Real-Time Market (RTM)
The Real-Time Market (RTM), sometimes called the spot market, operates closer to and during the actual operating hour. Its purpose is to balance the grid by addressing deviations between day-ahead schedules and actual real-time conditions (e.g., unexpected changes in demand, generator outages, forecast errors).
Key characteristics of the RTM:
- Operates on a much shorter time interval, typically dispatching resources and calculating LMPs every 5 minutes (though some older practices or specific transactions might use 15-minute intervals).
- The ISO issues dispatch instructions to generators to increase or decrease output based on current system needs.
- Real-Time LMPs are calculated based on the marginal cost of meeting demand in that 5-minute interval, reflecting instantaneous supply/demand balance and constraints.

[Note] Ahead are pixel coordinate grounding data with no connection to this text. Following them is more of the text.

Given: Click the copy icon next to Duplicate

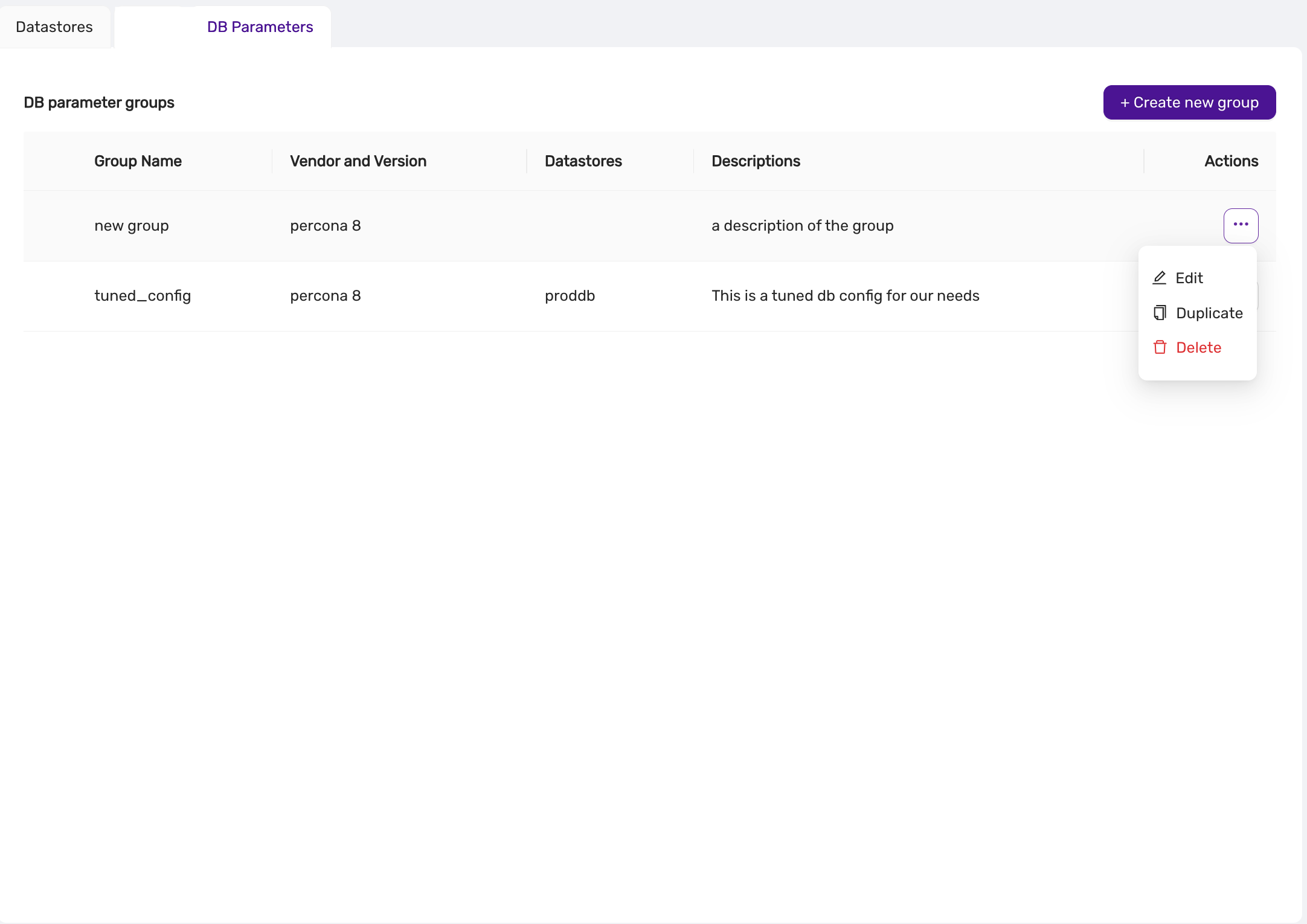Looking at the screenshot, I should coord(1160,313).
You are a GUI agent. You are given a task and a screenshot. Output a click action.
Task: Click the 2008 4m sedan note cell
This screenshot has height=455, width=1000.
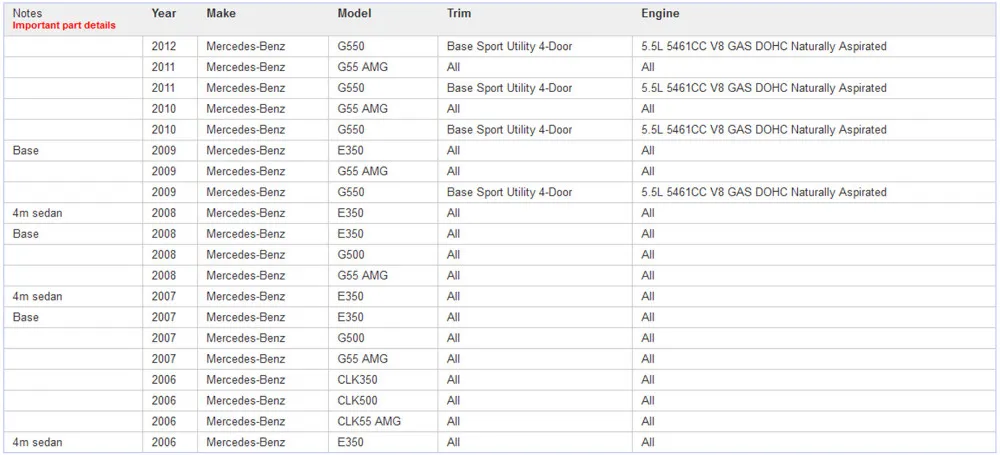coord(73,213)
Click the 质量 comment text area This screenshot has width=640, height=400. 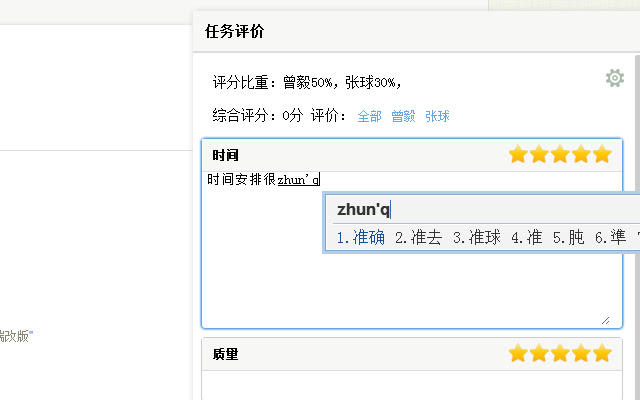pos(412,385)
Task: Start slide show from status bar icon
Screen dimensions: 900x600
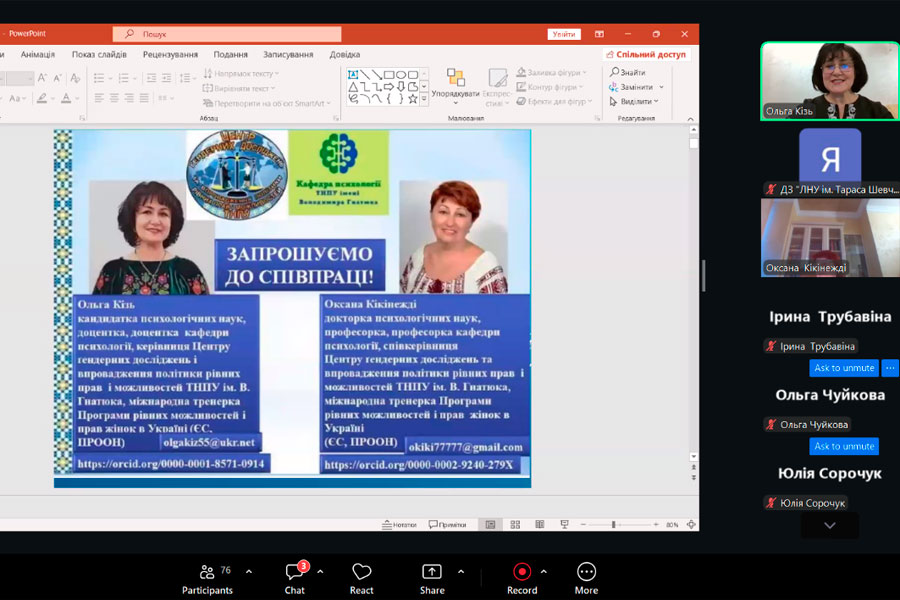Action: (565, 524)
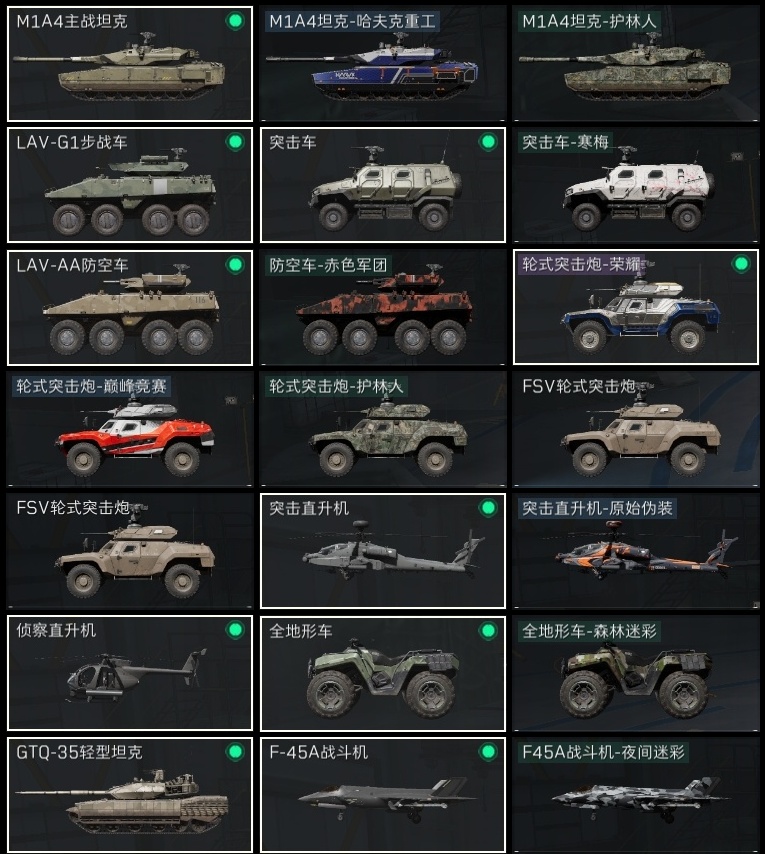The image size is (765, 854).
Task: Select the GTQ-35轻型坦克 light tank
Action: (130, 795)
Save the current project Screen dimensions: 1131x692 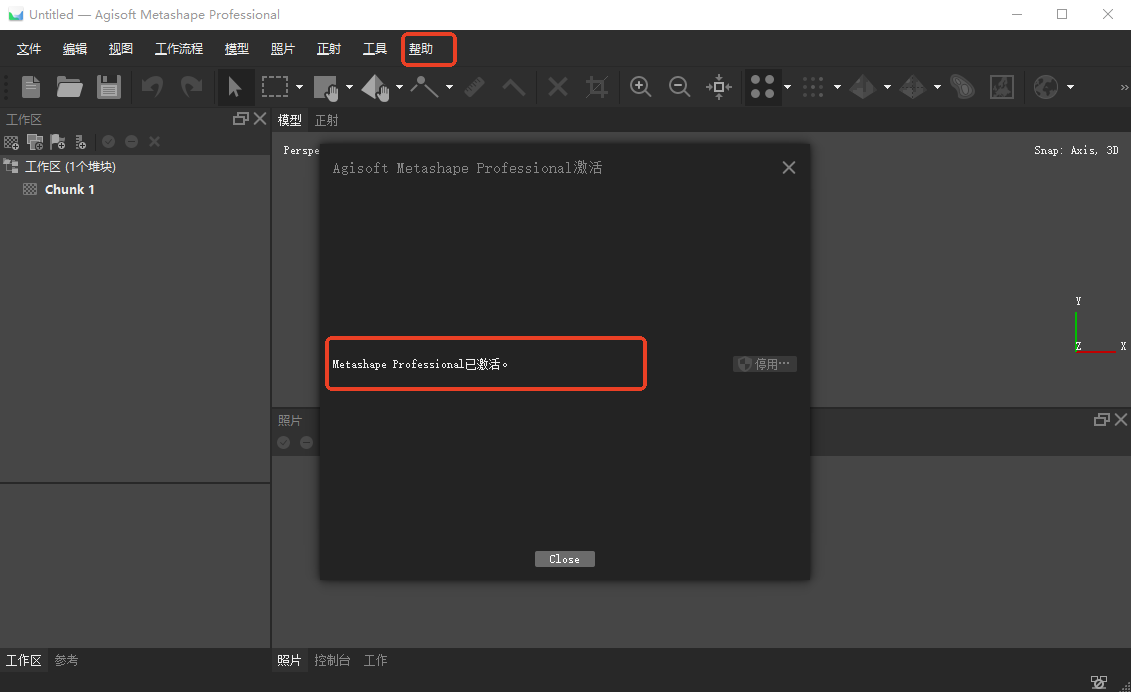109,87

- Participants who deviate from their Day-Ahead schedules settle the difference at the Real-Time LMP. For example, if an LSE bought 100 MWh day-ahead but its customers actually used 105 MWh, it buys the extra 5 MWh at the prevailing Real-Time LMPs. If a generator scheduled 50 MWh day-ahead but only produced 45 MWh, it must effectively "buy back" the 5 MWh shortfall at the Real-Time LMP.
Real-Time LMPs tend to be more volatile than Day-Ahead LMPs because they react to immediate events. The two-settlement system (DAM and RTM) encourages participants to be accurate in their day-ahead forecasts and schedules while providing a mechanism for efficiently managing real-time imbalances.
Market Settlement Intervals
The time interval used for financial settlement is crucial. Historically, some markets dispatched every 5 minutes but settled energy financially based on hourly averages. This could disadvantage fast-responding resources (like batteries or quick-start gas turbines) that might operate during a short, high-priced 5-minute interval but get paid a lower hourly average price.
Following FERC Order 825 (issued in 2016), all FERC-jurisdictional RTOs/ISOs were required to align their real-time energy and ancillary service settlement intervals with their dispatch intervals. This generally means moving to 5-minute settlements for real-time energy.
- PJM transitioned to 5-minute settlements in 2018.
- ERCOT (though not FERC-jurisdictional) transitioned from 15-minute to 5-minute settlements in 2021.
- CAISO, NYISO, ISO-NE, MISO, SPP also operate with 5-minute real-time dispatch and settlement.
Shorter settlement intervals provide more accurate price signals, better compensate flexible resources for their services, and tend to reduce the need for "uplift" payments (out-of-market payments to make resources whole).
Day-Ahead markets typically still settle on an hourly basis, reflecting the hourly nature of DAM bids, offers, and schedules.